■ Problem details ■
Take the entries below and print, exactly, the stretch from the line containing "Open the Operaciones dropdown menu" through the line containing "The image size is (447, 776).", both included.

**** Material provided

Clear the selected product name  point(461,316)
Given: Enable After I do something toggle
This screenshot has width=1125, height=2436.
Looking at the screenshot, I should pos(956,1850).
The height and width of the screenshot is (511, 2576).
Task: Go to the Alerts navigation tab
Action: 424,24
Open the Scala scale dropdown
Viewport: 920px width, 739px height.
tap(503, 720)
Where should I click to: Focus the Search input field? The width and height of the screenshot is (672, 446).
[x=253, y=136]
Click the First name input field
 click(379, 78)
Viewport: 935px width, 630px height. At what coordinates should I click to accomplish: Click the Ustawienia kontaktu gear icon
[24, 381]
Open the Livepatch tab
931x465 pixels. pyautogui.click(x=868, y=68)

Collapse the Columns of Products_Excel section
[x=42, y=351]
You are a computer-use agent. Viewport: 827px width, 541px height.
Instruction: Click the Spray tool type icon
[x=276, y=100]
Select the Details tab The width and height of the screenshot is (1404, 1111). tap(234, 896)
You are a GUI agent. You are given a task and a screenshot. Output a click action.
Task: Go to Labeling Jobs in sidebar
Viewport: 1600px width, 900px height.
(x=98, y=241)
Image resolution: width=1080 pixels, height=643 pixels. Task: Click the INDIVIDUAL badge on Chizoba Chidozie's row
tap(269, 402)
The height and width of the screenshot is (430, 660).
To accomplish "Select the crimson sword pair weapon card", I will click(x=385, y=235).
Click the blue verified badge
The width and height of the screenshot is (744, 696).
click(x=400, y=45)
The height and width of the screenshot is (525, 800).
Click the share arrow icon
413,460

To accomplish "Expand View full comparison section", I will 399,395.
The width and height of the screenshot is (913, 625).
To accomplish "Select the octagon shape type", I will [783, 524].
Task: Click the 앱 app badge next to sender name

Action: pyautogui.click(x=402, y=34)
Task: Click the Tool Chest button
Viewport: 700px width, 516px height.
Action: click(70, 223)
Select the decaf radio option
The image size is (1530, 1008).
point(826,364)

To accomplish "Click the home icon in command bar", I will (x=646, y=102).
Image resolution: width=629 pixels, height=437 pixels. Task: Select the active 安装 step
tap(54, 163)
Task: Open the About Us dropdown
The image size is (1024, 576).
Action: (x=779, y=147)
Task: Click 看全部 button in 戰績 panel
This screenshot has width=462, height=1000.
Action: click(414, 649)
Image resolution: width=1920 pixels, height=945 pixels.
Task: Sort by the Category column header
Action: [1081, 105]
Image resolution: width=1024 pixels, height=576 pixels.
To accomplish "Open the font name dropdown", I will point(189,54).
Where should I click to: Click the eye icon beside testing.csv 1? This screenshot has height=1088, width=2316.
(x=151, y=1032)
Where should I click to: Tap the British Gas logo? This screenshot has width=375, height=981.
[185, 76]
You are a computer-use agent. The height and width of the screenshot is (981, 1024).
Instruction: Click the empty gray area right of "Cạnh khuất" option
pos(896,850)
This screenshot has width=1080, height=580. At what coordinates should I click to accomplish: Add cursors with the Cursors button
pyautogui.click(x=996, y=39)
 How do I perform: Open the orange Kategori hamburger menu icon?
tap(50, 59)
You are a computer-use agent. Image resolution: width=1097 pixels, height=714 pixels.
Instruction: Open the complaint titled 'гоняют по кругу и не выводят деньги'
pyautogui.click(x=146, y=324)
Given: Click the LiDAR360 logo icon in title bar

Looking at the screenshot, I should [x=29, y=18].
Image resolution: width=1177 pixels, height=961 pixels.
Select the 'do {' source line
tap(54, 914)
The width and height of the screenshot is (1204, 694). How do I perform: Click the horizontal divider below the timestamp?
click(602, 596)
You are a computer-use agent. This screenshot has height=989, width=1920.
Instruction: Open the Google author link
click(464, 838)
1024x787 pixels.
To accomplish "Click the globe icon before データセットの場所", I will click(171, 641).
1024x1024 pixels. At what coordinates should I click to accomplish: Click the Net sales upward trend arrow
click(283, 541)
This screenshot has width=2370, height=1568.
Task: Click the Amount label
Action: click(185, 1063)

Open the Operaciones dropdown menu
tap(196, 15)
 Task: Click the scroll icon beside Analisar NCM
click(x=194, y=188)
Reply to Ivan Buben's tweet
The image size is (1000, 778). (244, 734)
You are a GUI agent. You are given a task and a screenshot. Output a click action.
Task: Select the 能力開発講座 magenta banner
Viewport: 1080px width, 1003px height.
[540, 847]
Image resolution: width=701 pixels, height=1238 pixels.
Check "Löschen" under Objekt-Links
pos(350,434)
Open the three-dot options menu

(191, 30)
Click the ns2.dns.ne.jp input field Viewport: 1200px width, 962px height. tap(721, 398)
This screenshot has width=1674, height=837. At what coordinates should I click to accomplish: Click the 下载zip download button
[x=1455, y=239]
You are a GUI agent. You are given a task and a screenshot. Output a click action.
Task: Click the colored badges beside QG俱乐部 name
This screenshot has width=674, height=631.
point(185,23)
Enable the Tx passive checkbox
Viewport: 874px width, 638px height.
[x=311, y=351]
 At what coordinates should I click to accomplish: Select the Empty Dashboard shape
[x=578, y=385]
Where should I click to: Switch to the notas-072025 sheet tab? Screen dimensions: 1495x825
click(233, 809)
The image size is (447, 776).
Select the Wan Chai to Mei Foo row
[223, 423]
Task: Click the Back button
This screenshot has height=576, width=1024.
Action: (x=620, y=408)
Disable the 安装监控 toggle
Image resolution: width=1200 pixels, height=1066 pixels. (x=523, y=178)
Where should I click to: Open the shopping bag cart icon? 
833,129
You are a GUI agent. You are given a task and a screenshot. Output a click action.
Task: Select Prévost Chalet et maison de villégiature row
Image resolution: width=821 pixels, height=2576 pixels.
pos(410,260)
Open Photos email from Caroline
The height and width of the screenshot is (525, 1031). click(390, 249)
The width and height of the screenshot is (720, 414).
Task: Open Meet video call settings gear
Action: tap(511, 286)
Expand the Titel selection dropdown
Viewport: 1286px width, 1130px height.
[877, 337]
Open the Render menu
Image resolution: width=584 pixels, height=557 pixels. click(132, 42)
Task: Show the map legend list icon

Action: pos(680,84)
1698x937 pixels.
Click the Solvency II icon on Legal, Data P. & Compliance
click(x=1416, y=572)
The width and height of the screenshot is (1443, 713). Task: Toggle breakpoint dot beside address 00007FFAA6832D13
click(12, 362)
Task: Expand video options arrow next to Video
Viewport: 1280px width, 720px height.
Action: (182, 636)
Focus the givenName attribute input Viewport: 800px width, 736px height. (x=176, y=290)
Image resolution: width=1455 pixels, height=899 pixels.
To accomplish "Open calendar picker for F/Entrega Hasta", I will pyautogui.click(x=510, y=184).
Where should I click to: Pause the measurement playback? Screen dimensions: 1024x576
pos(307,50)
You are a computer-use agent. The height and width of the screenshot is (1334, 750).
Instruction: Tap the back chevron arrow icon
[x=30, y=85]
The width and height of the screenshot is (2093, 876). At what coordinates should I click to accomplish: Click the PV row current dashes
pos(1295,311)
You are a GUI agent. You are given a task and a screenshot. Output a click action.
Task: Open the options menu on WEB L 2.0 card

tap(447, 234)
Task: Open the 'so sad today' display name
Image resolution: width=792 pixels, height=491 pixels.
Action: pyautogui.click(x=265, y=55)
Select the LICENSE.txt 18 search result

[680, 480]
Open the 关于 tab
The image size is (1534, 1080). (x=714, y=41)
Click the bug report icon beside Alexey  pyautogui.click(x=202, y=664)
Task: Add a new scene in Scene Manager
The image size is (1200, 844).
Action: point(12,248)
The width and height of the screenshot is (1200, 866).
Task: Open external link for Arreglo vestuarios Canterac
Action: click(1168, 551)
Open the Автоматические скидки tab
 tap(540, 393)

********

■ Output of the exercise ■
Open the Operaciones dropdown menu
tap(196, 15)
 Task: Click the scroll icon beside Analisar NCM
click(x=194, y=188)
Reply to Ivan Buben's tweet
The image size is (1000, 778). (244, 734)
You are a GUI agent. You are given a task and a screenshot. Output a click action.
Task: Select the 能力開発講座 magenta banner
Viewport: 1080px width, 1003px height.
[540, 847]
Image resolution: width=701 pixels, height=1238 pixels.
Check "Löschen" under Objekt-Links
pos(350,434)
Open the three-dot options menu

(191, 30)
Click the ns2.dns.ne.jp input field Viewport: 1200px width, 962px height. tap(721, 398)
This screenshot has width=1674, height=837. At what coordinates should I click to accomplish: Click the 下载zip download button
[x=1455, y=239]
You are a GUI agent. You are given a task and a screenshot. Output a click action.
Task: Click the colored badges beside QG俱乐部 name
This screenshot has width=674, height=631.
point(185,23)
Enable the Tx passive checkbox
Viewport: 874px width, 638px height.
[x=311, y=351]
 At what coordinates should I click to accomplish: Select the Empty Dashboard shape
[x=578, y=385]
Where should I click to: Switch to the notas-072025 sheet tab? Screen dimensions: 1495x825
click(233, 809)
The image size is (447, 776).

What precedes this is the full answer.